What you will do | Starting at the line that contains "Given: Click the Reapers yellow-ringed logo" and stopping after the line that contains "You are a computer-use agent. 1028x505", transcribe the listing below exactly; do not include any pictures.

Listed records |
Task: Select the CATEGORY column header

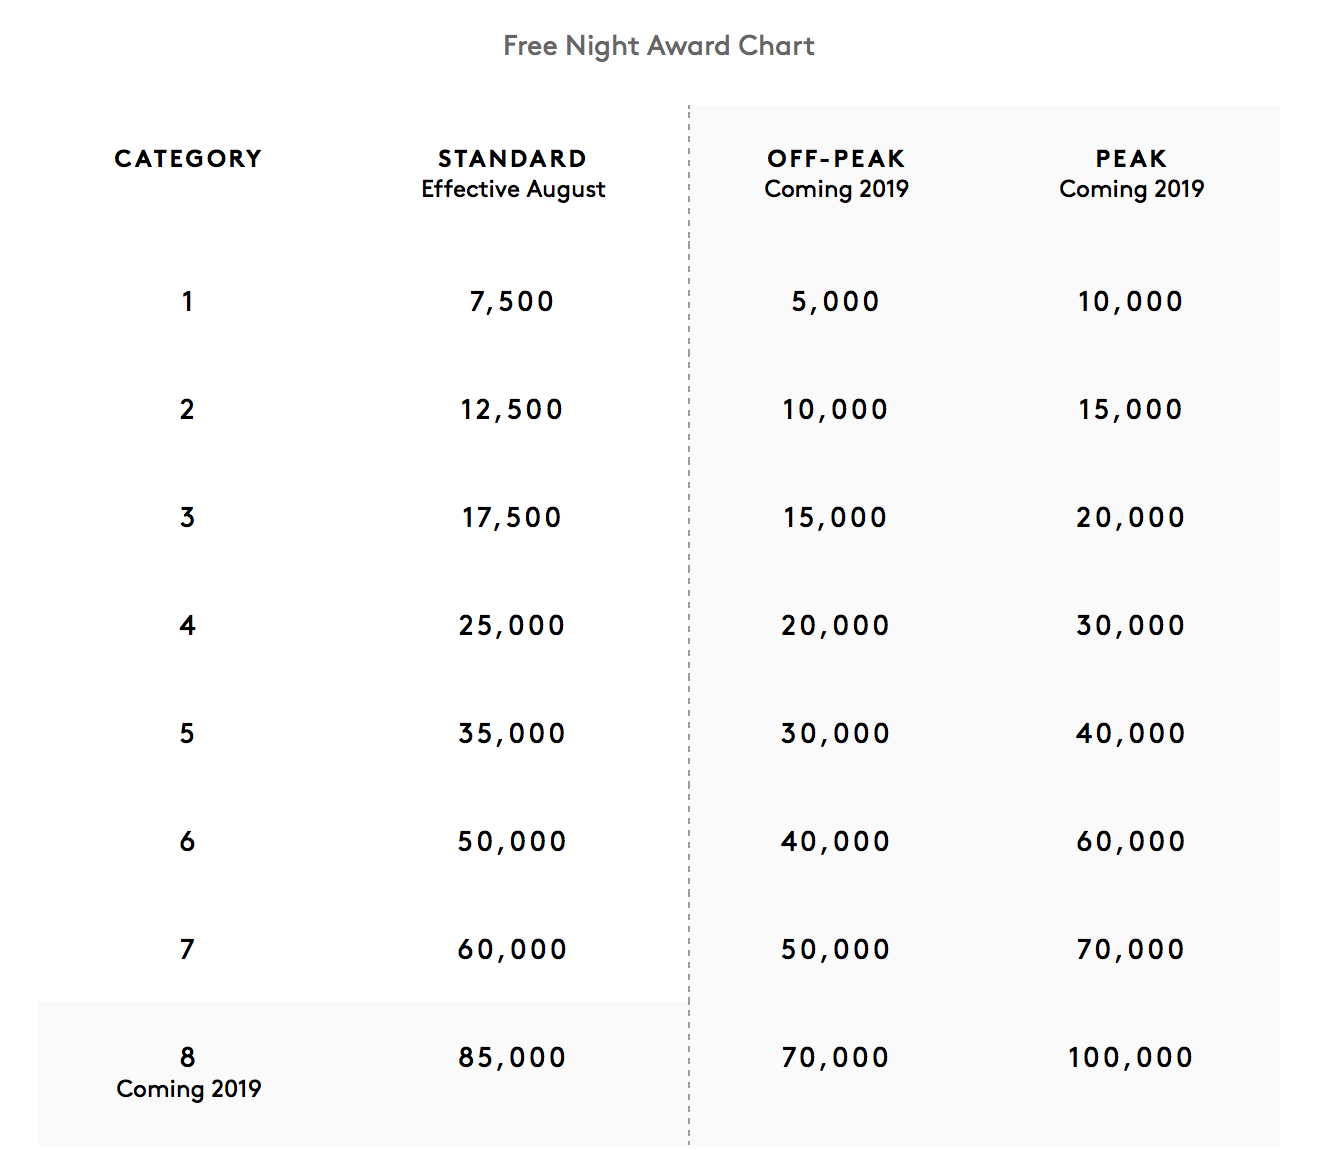Action: click(188, 159)
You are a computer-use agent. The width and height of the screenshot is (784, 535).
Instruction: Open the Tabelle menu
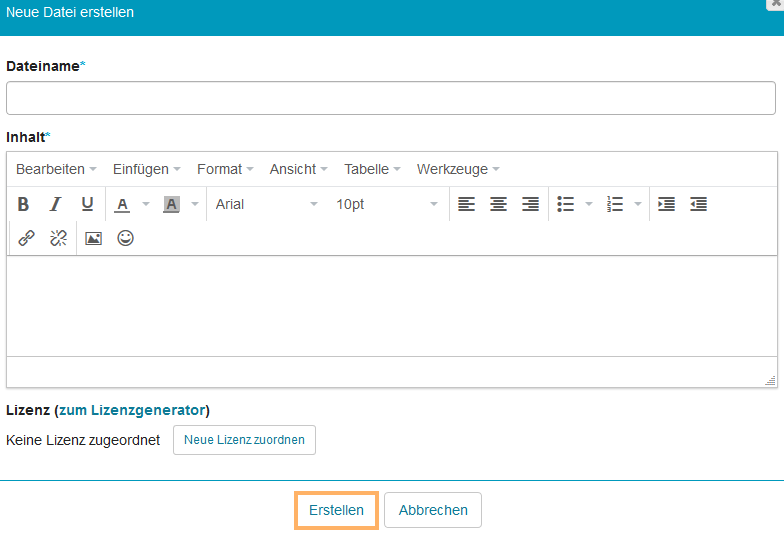(x=372, y=169)
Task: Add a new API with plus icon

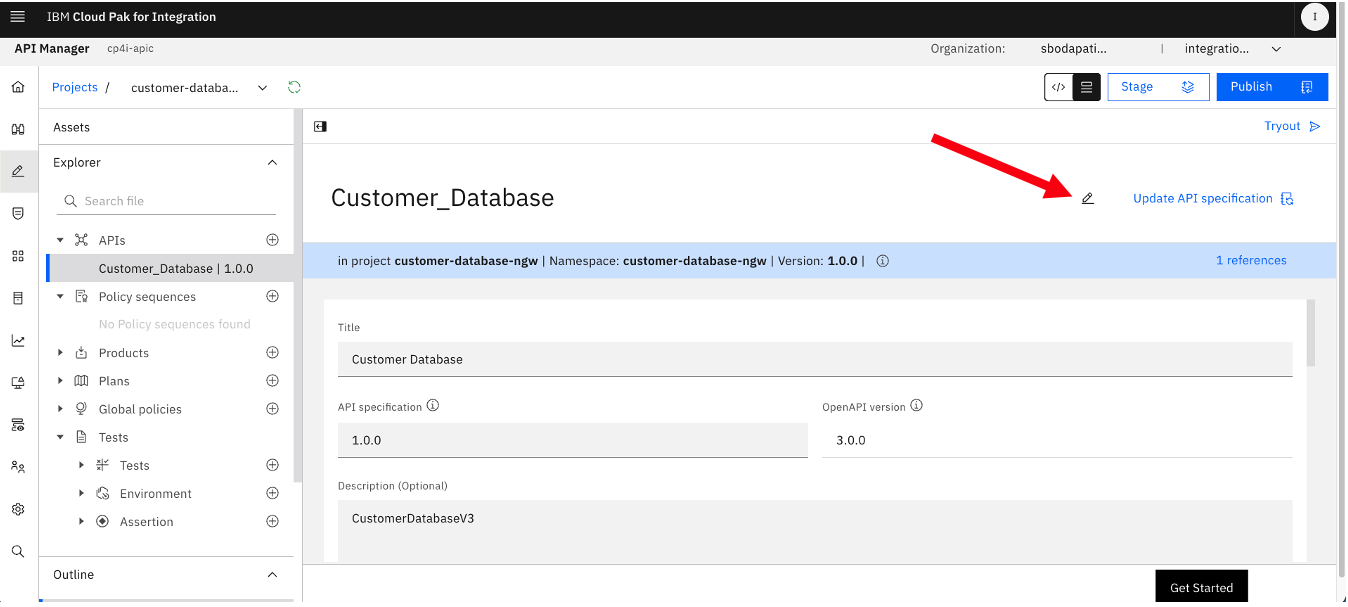Action: click(x=272, y=240)
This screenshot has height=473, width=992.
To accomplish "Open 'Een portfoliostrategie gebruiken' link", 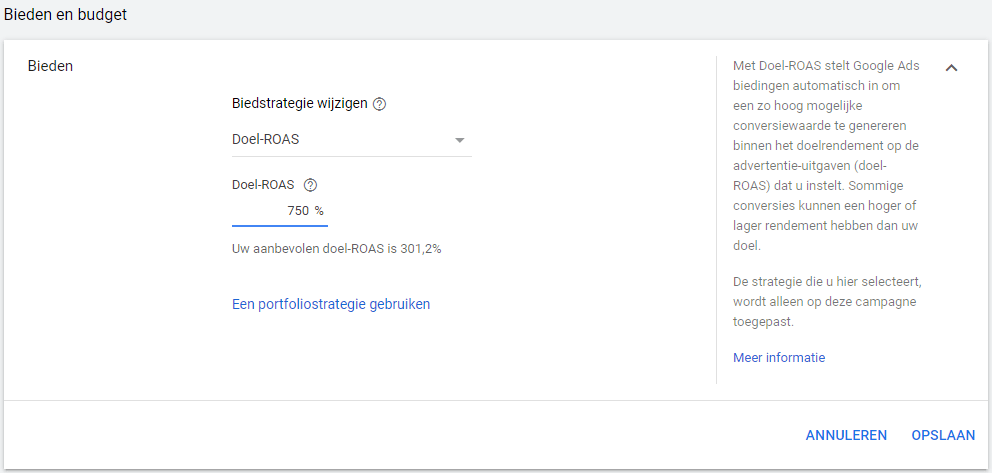I will pyautogui.click(x=331, y=304).
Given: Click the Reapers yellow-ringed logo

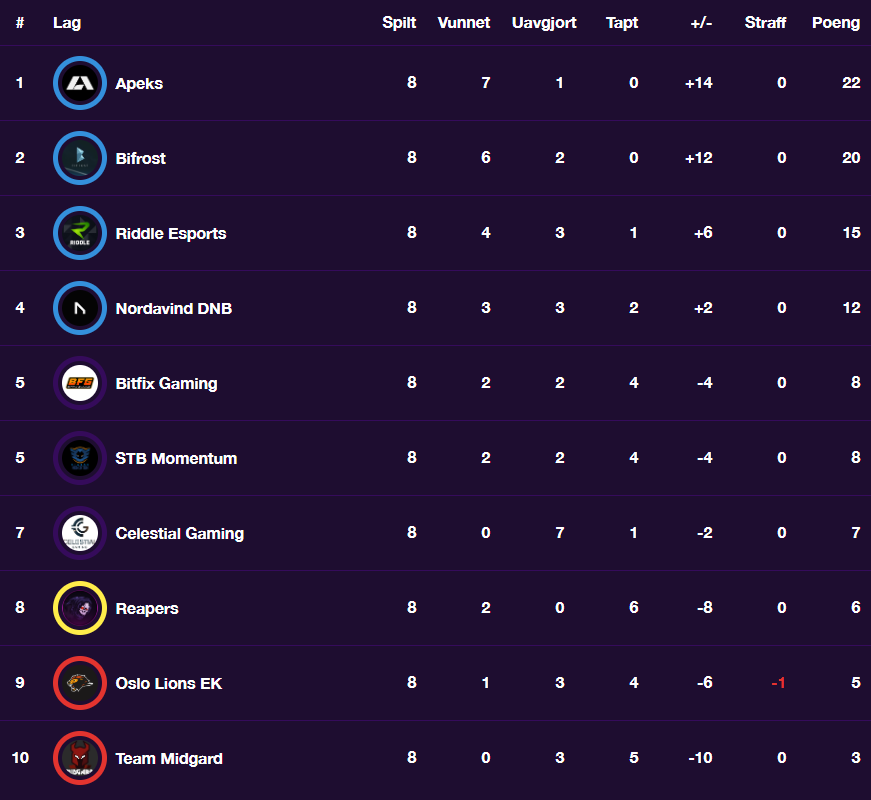Looking at the screenshot, I should (x=80, y=608).
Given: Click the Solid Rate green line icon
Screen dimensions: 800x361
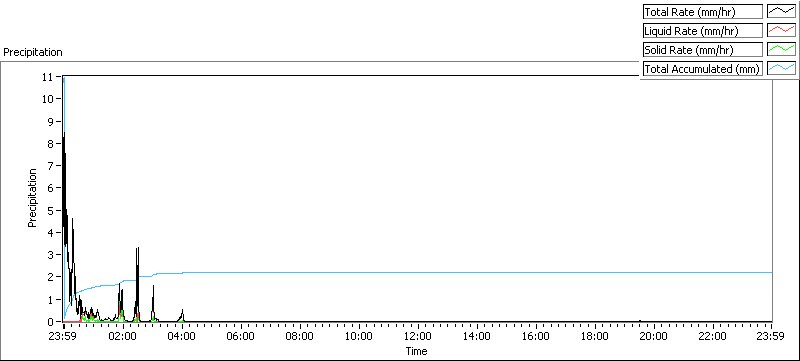Looking at the screenshot, I should click(781, 49).
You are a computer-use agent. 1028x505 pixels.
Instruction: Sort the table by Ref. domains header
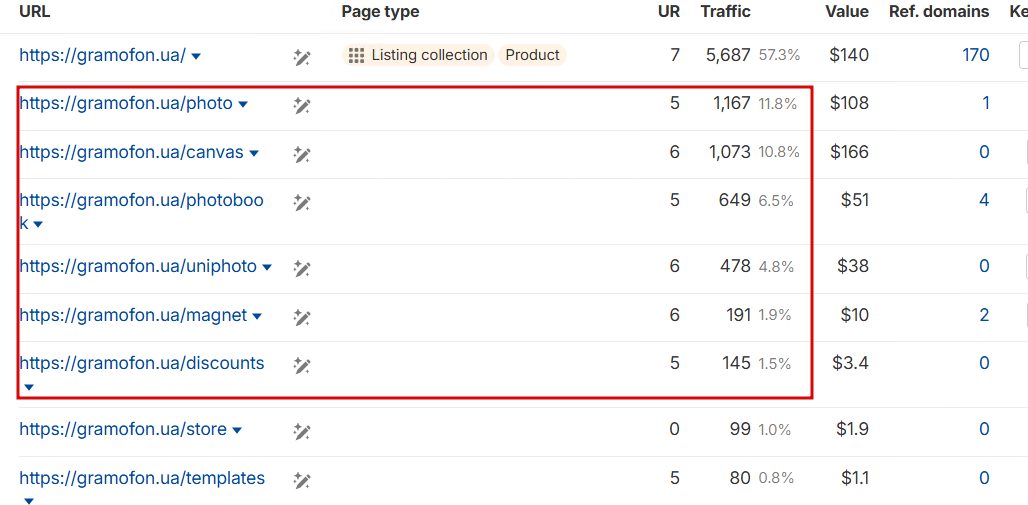938,12
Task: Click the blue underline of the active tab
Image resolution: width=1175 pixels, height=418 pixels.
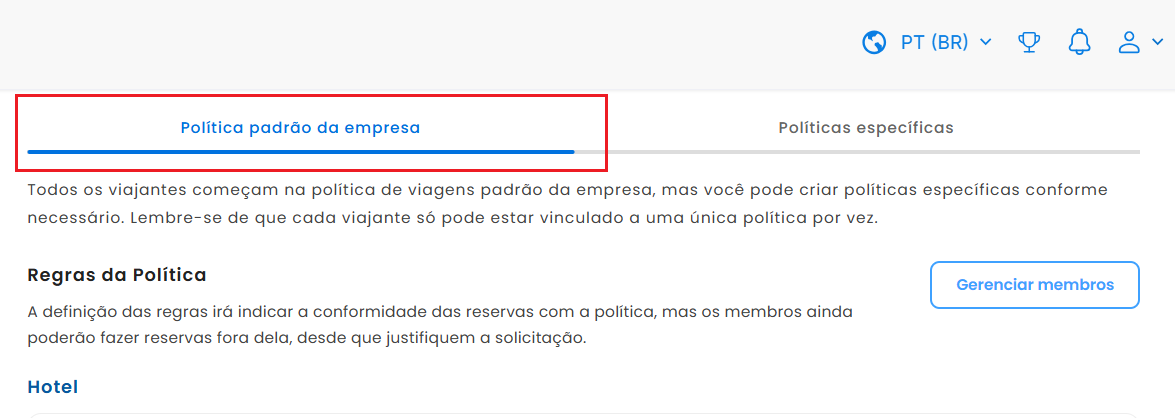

Task result |
Given: Click the Reapers yellow-ringed logo

Looking at the screenshot, I should (x=80, y=608).
Given: Click the Solid Rate green line icon
Screen dimensions: 800x361
Looking at the screenshot, I should click(781, 49).
You are a computer-use agent. 1028x505 pixels.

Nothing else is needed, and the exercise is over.